The need for cheap electricity has also led Bitcoin miners to renewable energy sources. One company, Stronghold Digital Mining, operates by generating electricity from coal refuse. This type of Bitcoin mining actually generates a positive externality (the state of Pennsylvania is compensating them for it).
What all of this suggests is that the cost estimates floating around out there are likely overblown.
Nonetheless, the discussion about costs isn’t really about costs, but rather about the benefits. Many things have considerable costs, but we are willing to deal with the costs because we believe that the benefits outweigh the costs.
What are the benefits of Bitcoin mining? Some people believe that Bitcoin is on its way to being some type of reserve currency to the world. Other people believe that Bitcoin could replace gold as a hedge against inflation. The total value of gold is something like $11 trillion. So, if Bitcoin and gold are really substitutes, we should expect some convergence in their market value. But even supposing that one believes that Bitcoin has reached its peak value, it currently has a market cap of about $800 billion. If this is your view, it would not be hard to argue that a payment network that is worth $800 billion is worth the mining costs.
On the other extreme, there are those who think that Bitcoin is worthless and that it serves no valuable role in society.
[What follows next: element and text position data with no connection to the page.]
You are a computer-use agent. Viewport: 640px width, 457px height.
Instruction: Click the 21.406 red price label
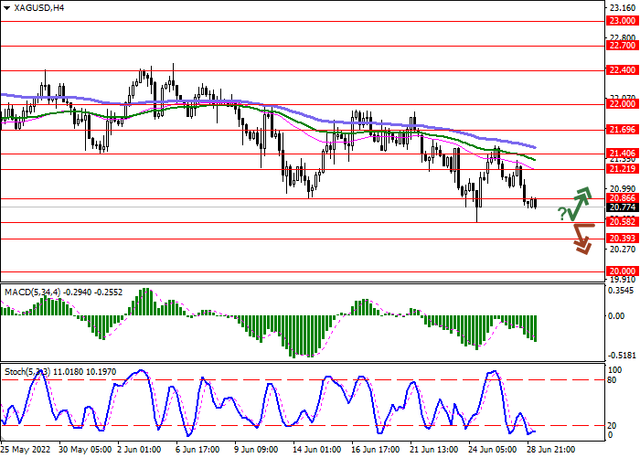(621, 153)
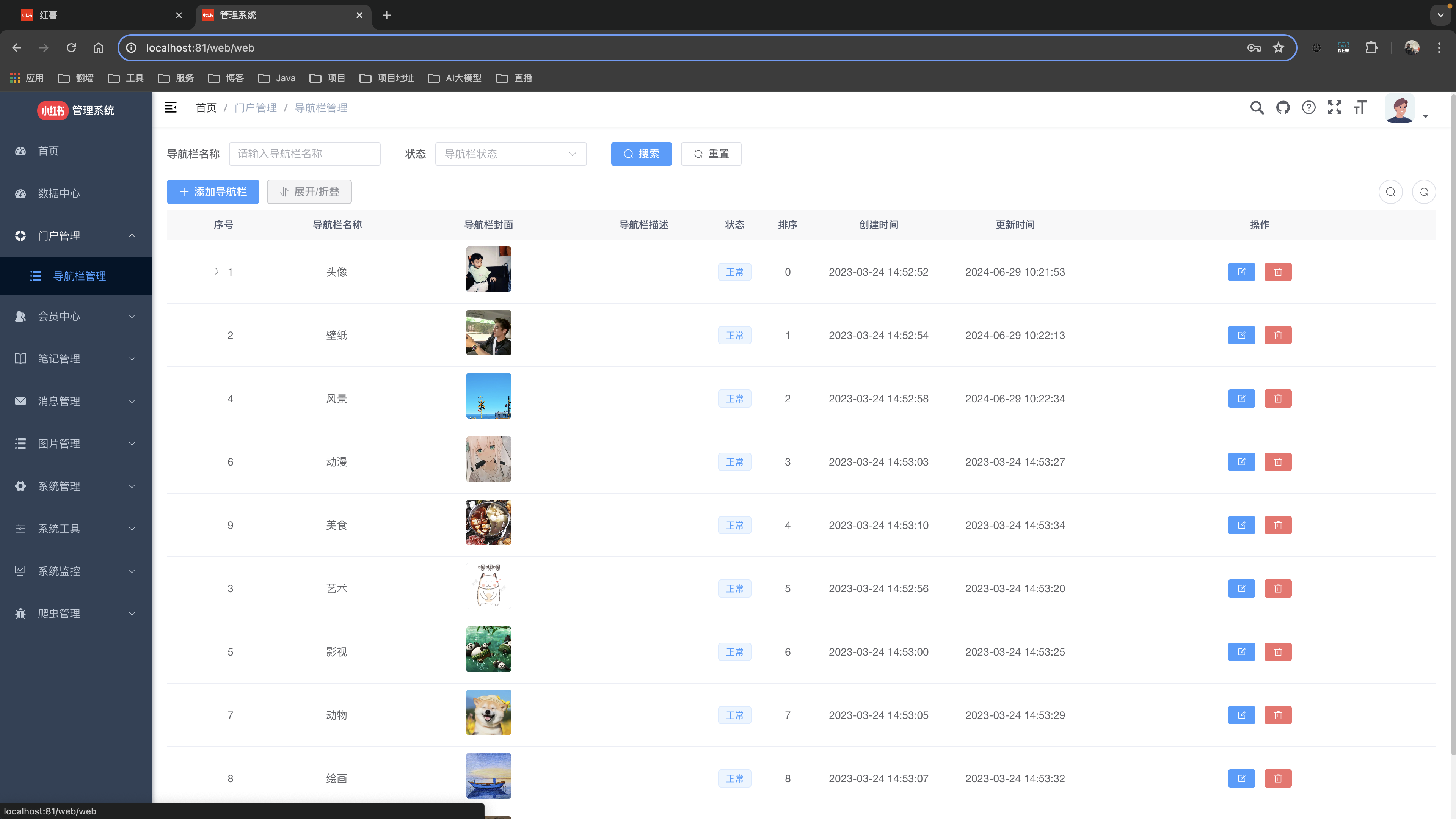
Task: Click the GitHub icon in header
Action: tap(1282, 107)
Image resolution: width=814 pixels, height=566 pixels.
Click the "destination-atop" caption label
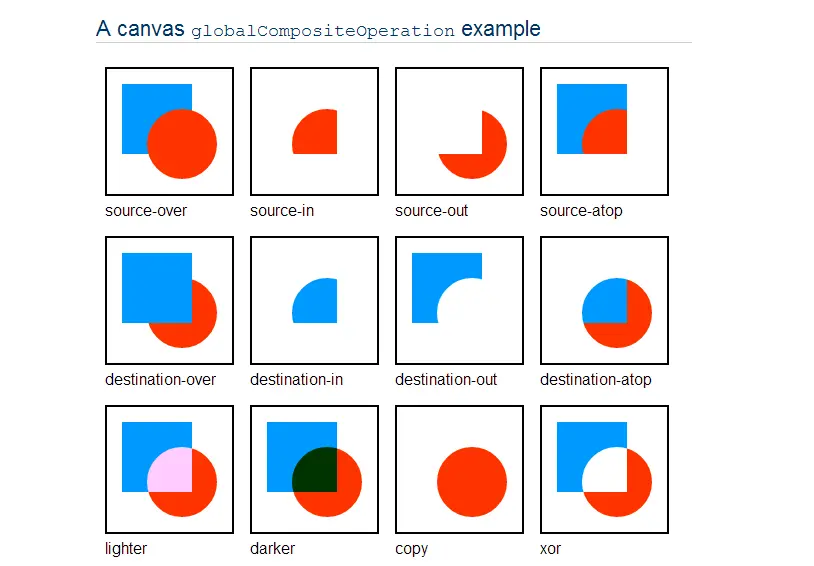(x=595, y=380)
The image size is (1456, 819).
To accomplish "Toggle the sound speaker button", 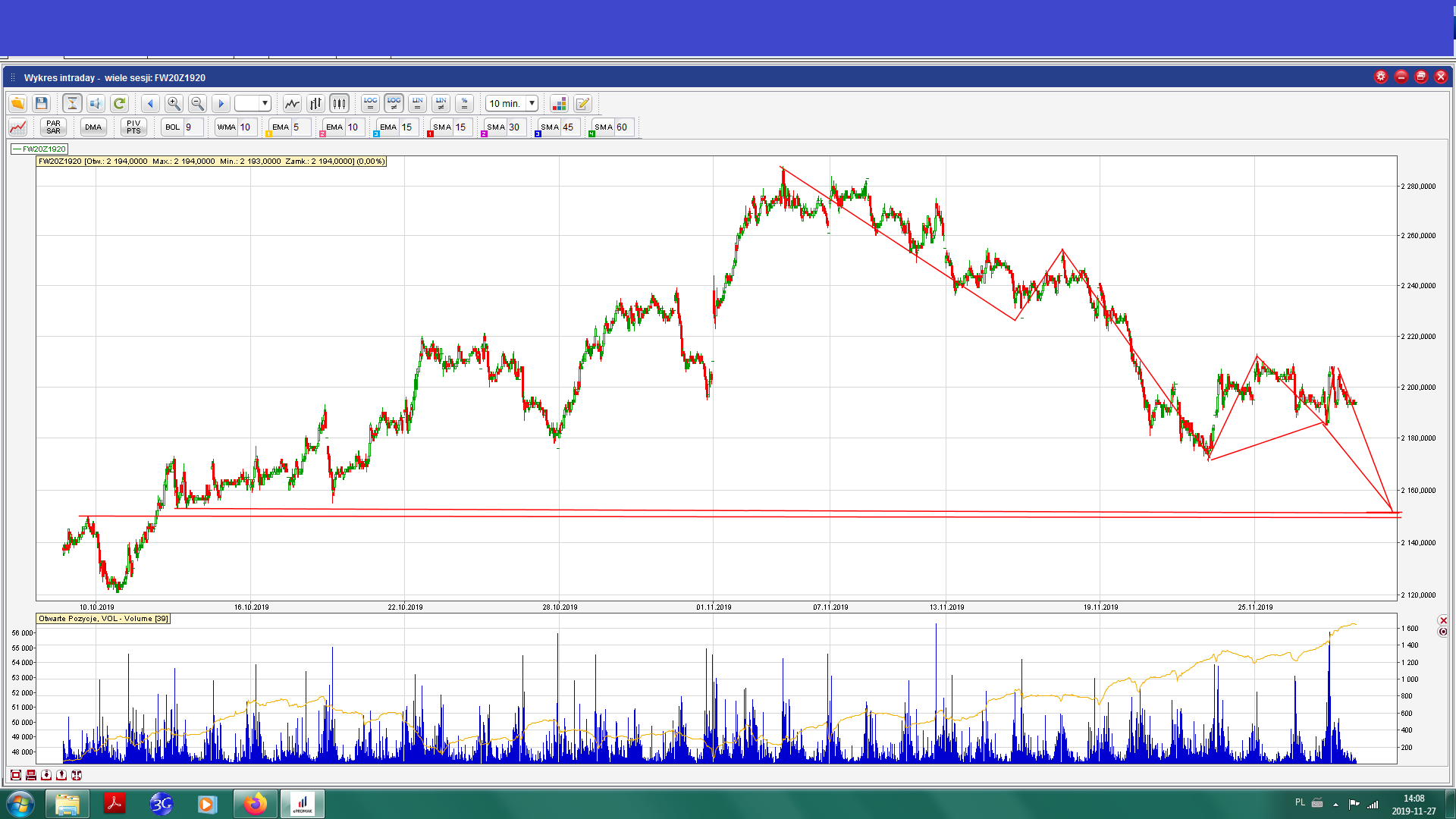I will coord(96,103).
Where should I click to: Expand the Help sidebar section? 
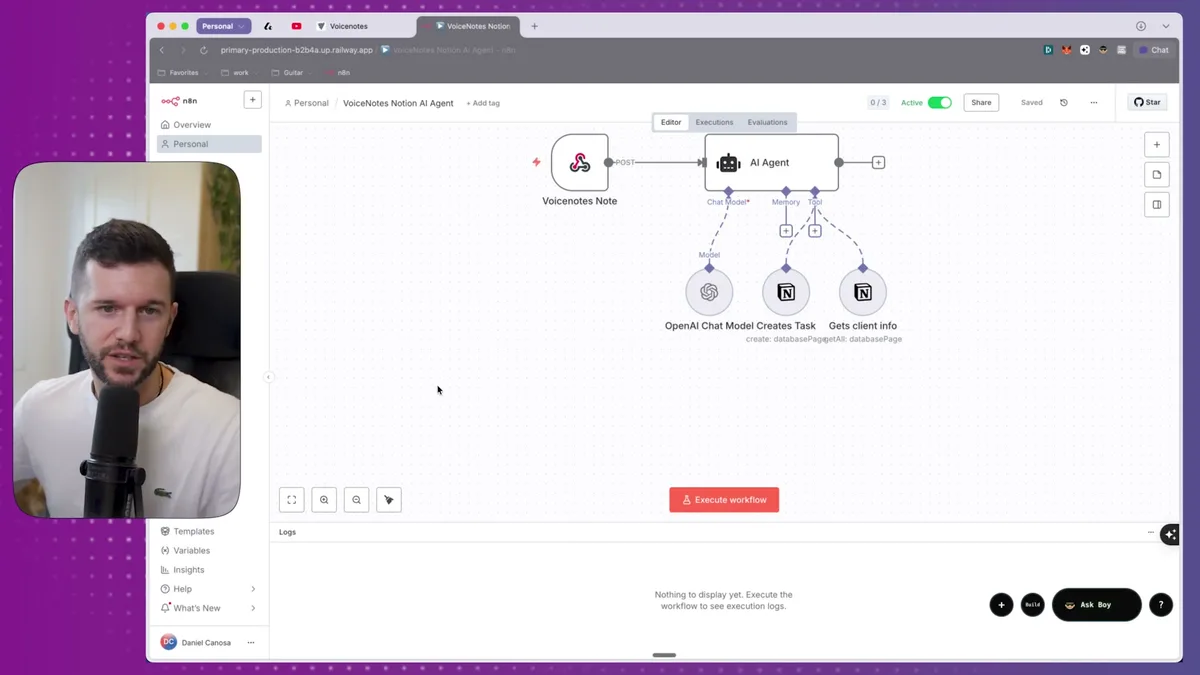(x=185, y=588)
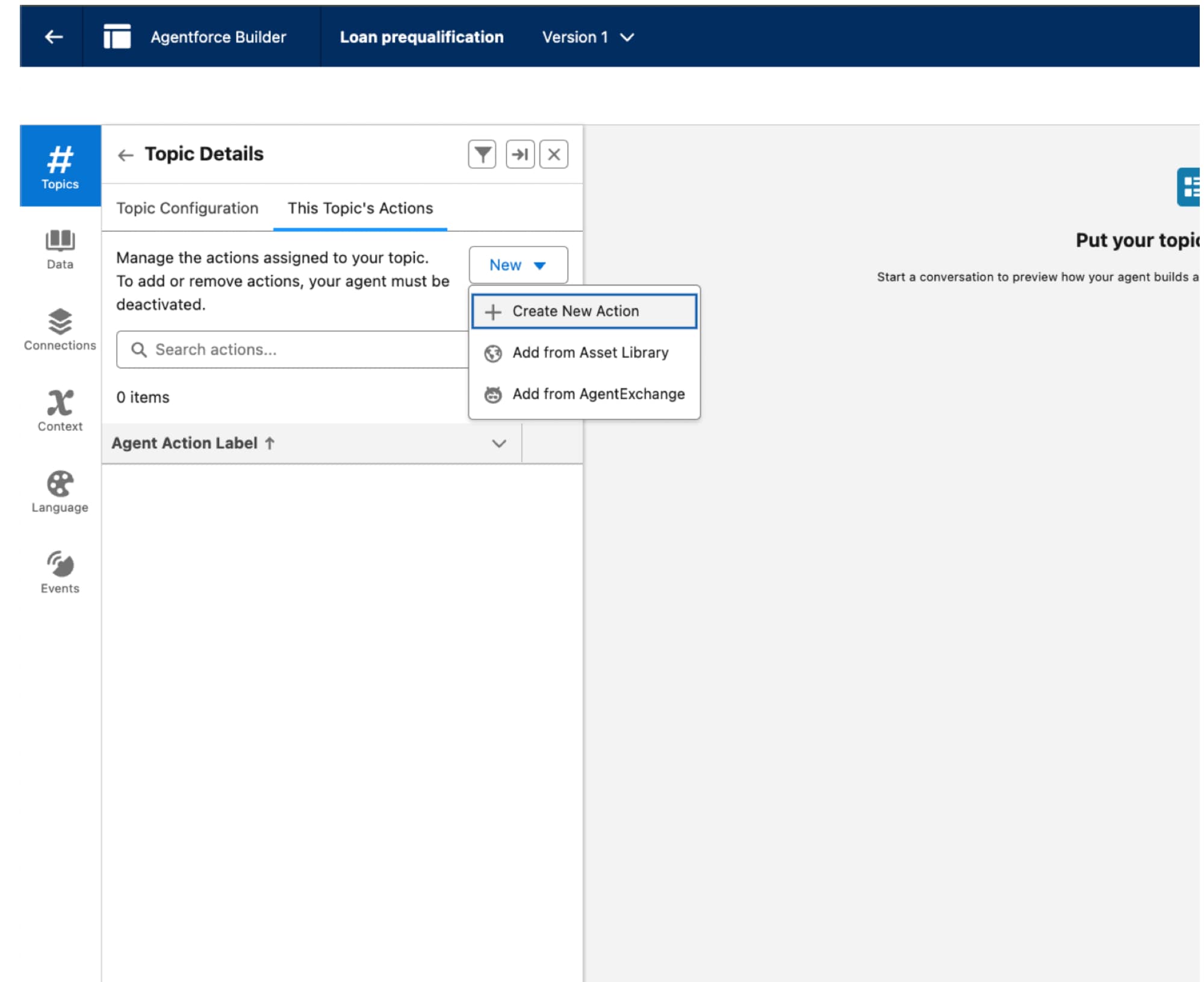Expand the Version 1 dropdown

point(588,37)
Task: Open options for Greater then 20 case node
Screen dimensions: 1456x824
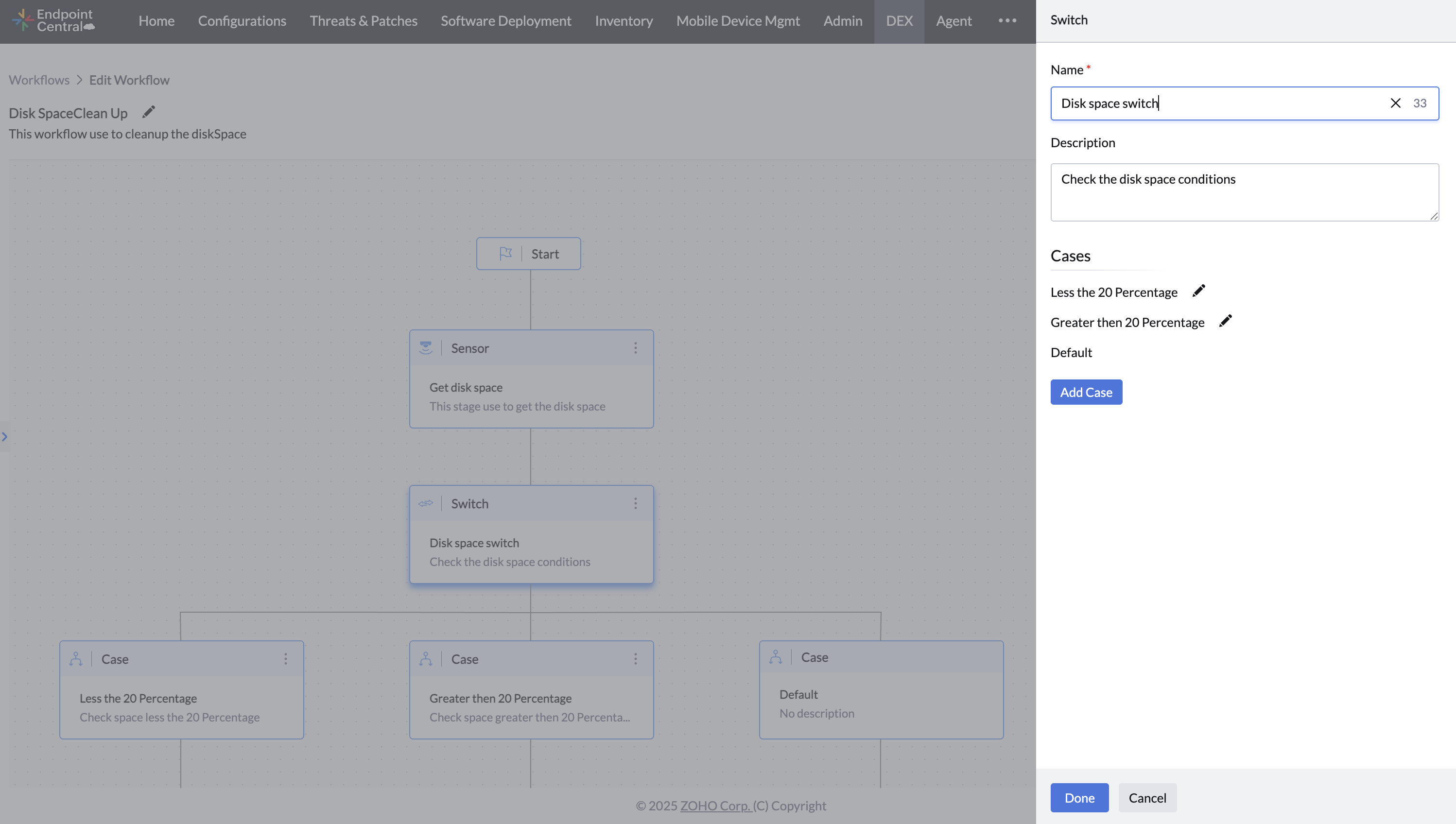Action: click(635, 659)
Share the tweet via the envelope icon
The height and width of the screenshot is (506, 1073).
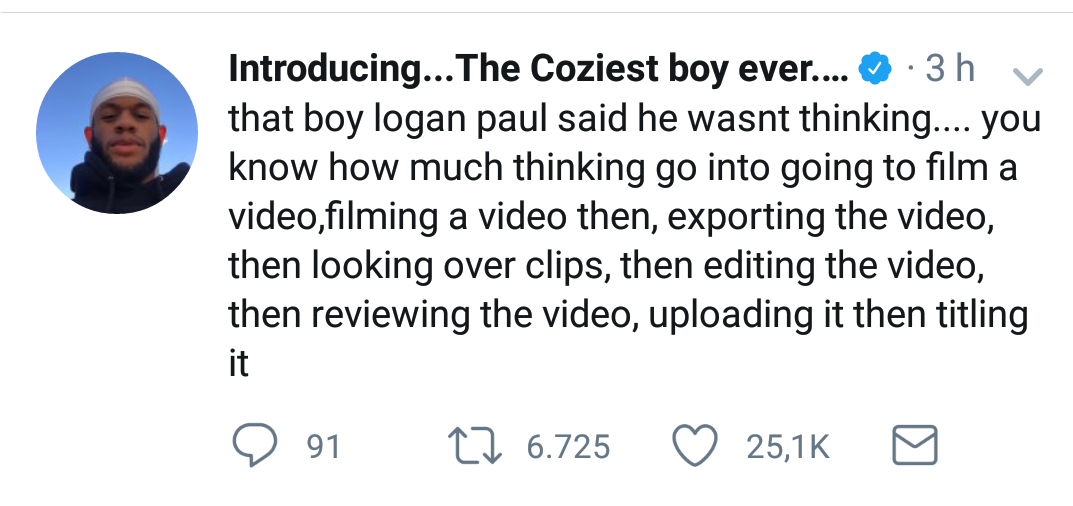[913, 446]

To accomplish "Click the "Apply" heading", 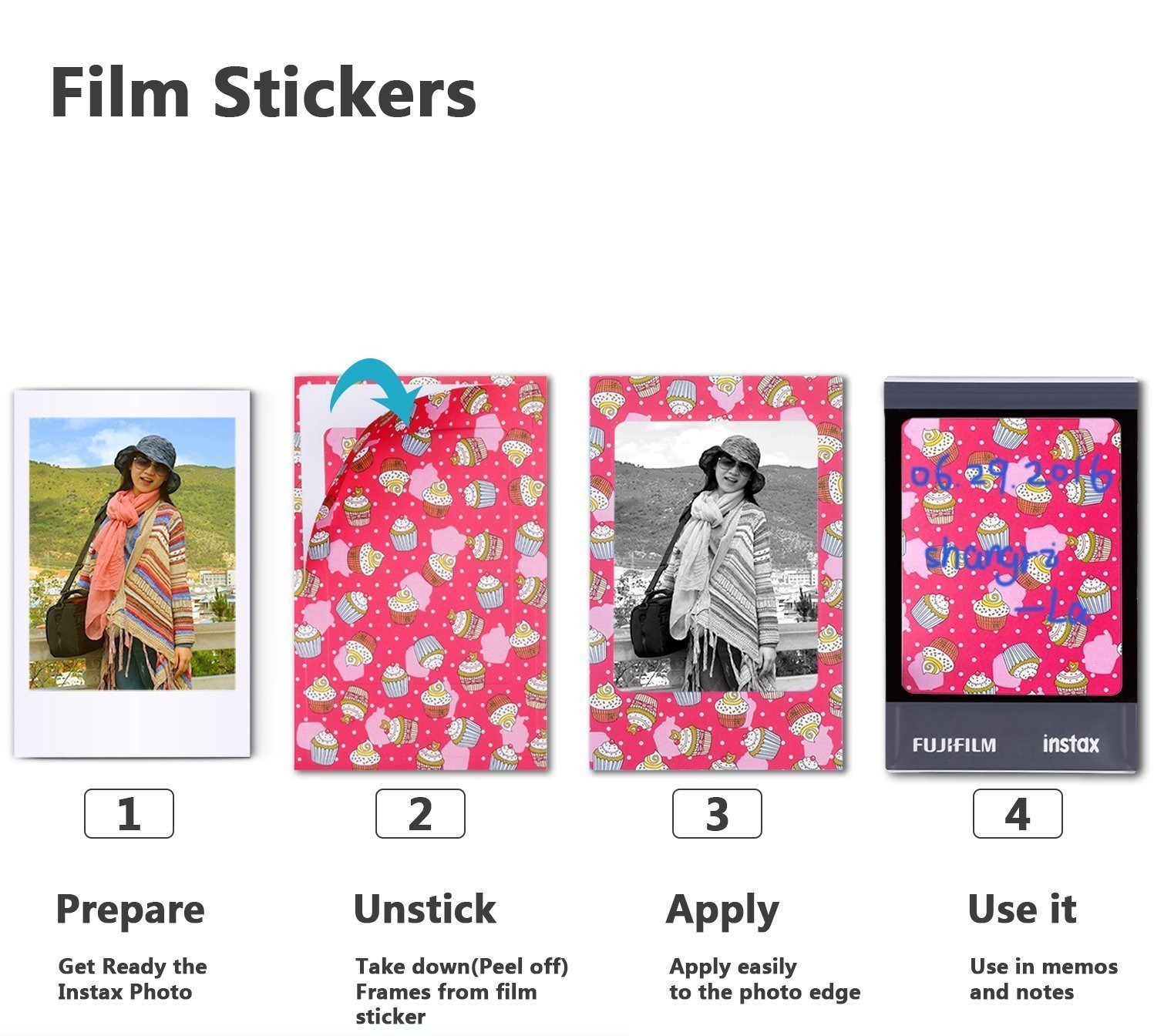I will (722, 910).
It is all hobbyists and speculators. Eventually, the bubble will burst and people will realize all this mining was a waste of time. For these critics, virtually any cost would be too high since they see no benefit.
When I see people critiquing the costs associated with Bitcoin, they are typically people in this latter group. Arguably, for these critics, the discussion of costs isn’t really about costs as much as it is about a lack of benefits. Discussion of costs is designed to make it self-evident that we need to limit this behavior.
But whether Bitcoin mining is worth the resources is a different question than whether Bitcoin mining is destroying the planet. Whether Bitcoin mining is worth it, depends on whether its benefits exceed the costs (including the external costs borne by society rather than the miners). Whether Bitcoin mining is destroying the planet is somewhat related, but is primarily about its external costs.
Ultimately, the argument that Bitcoin mining needs to be stopped in order to save the planet is a bit disingenuous. The energy consumption from Bitcoin mining is quite small as a percentage of all energy usage. Furthermore, if electricity generation produces externalities that are harmful, then one should be in favor of taxing the harmful byproducts of electricity production. This is true regardless of whether the electricity is being used to power a hospital, an air conditioner, an Xbox, or a Bitcoin mining rig. To specifically target Bitcoin mining as uniquely bad when it comes to energy usage is not a serious position.